AI could prove itself to be most effective when used in conditions of a planned economy, not in a free market system as previously thought, according to participants of a conference on artificial intelligence that was recently held in Beijing.
Speaking at the conference, Jack Ma, the CEO of China’s number one tech company Alibaba, said that within the next few decades, Big Data will be able to revive the panned economy which will become highly efficient.
He added that despite the widespread notion of the past century about the omnipotence of the free market’s so-called “invisible hand” of market mechanisms regulating the entire system and planned economy’s alleged inability to efficiently distribute resources, in the next 30 years, state-run economy could play an increasingly important role.
Why? Because an AI analysis of Big Data will make it possible to optimize resource distribution, thus eliminating the main downside of planned economy.

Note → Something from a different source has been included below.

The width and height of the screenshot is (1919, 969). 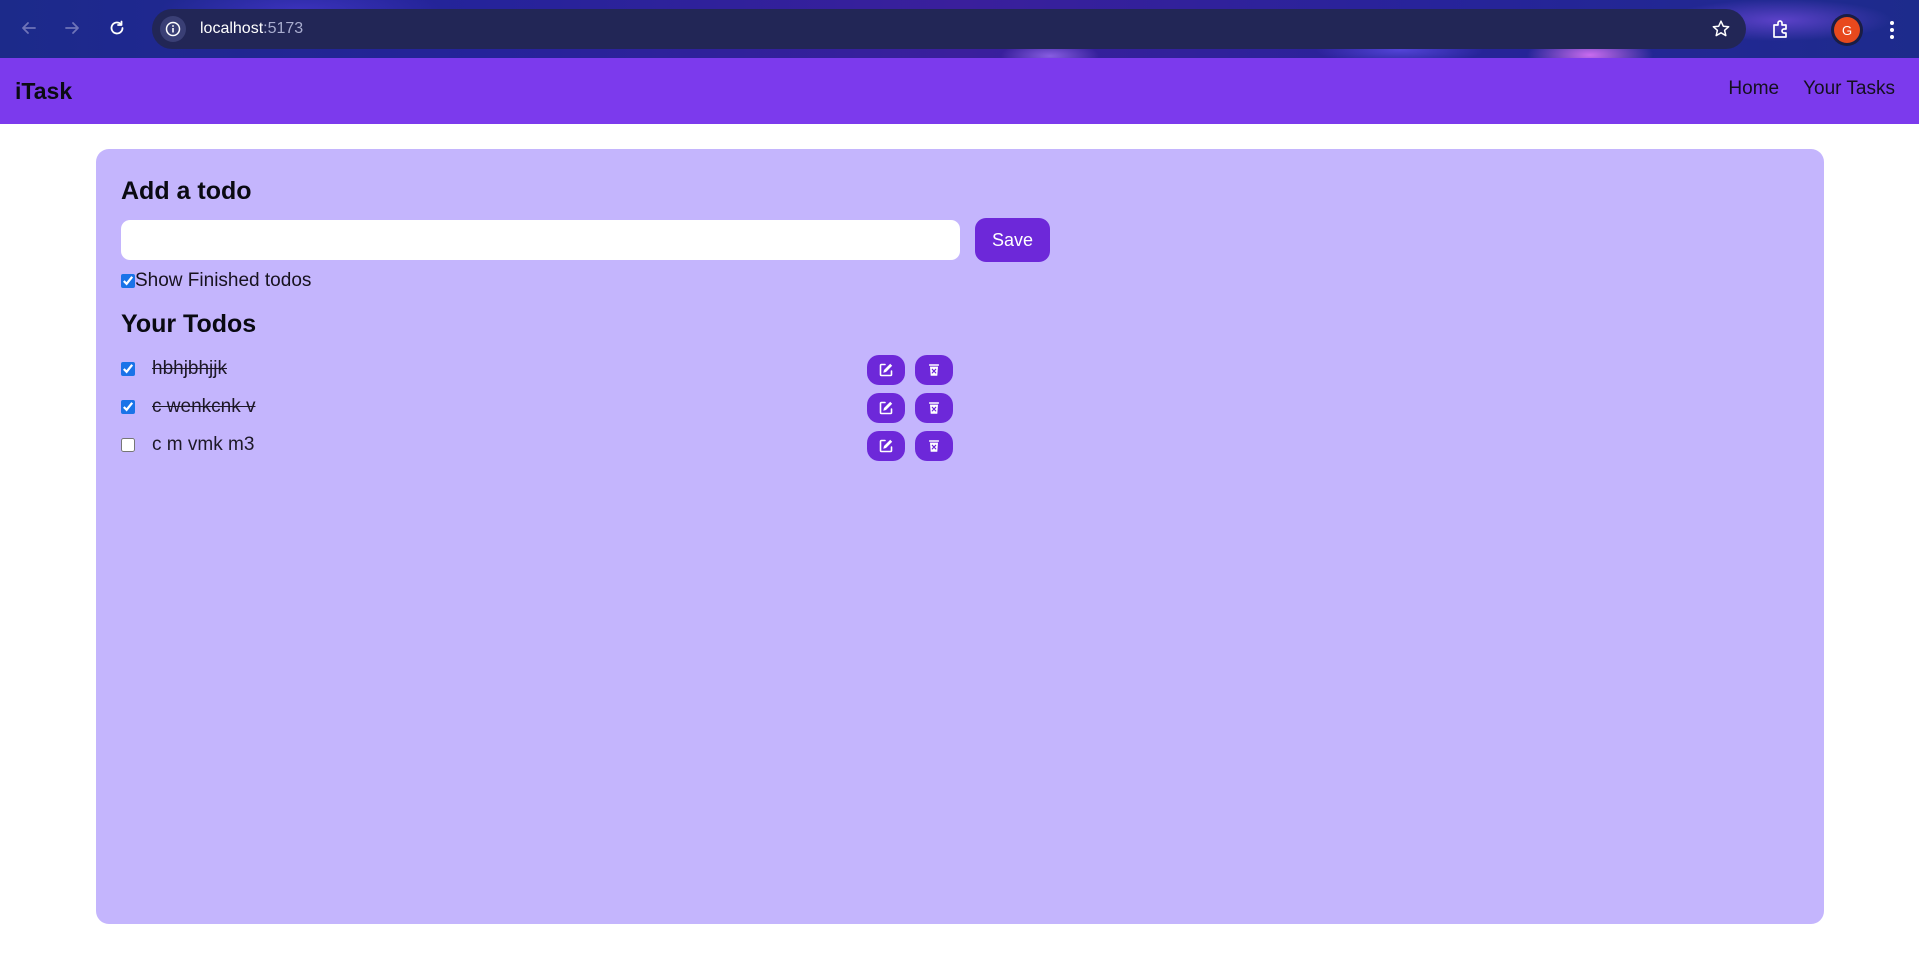 I want to click on add-todo-heading: Add a todo, so click(x=186, y=191).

This opinion was fully echoed by Professor Feng Xiang, who believes that AI and Big Data must not be allowed to end up in private hands.
He warned that if artificial intelligence falls under the control of market forces, this could lead to the emergence of Big Data oligopolies where new oligarchs will snap up the entire material wealth created by robots, while people will lose their jobs and will end up as social outsiders.
Not so under a planned economy or the Chinese model of socialist market economy, which ensure a fair distribution of both resources and the added value among all people.
Dr. Feng believes that this could give Marxist ideas a new lease on life and solve many problems resulting, among other things, from the advent of artificial intelligence.
Some experts warn about the danger of AI falling under excessive government control, arguing that it is private companies, not scientific institutions, that are moving things forward.
Even in China, the bulk of AI-related research is done by Alibaba, Baidu, Tencent and iFlyTek, all of which are privately run.
IT expert Liu Xingliang believes that artificial intelligence should not belong to one company or even one country, because if it does, the result will be a slide back to the planned economy model China had before.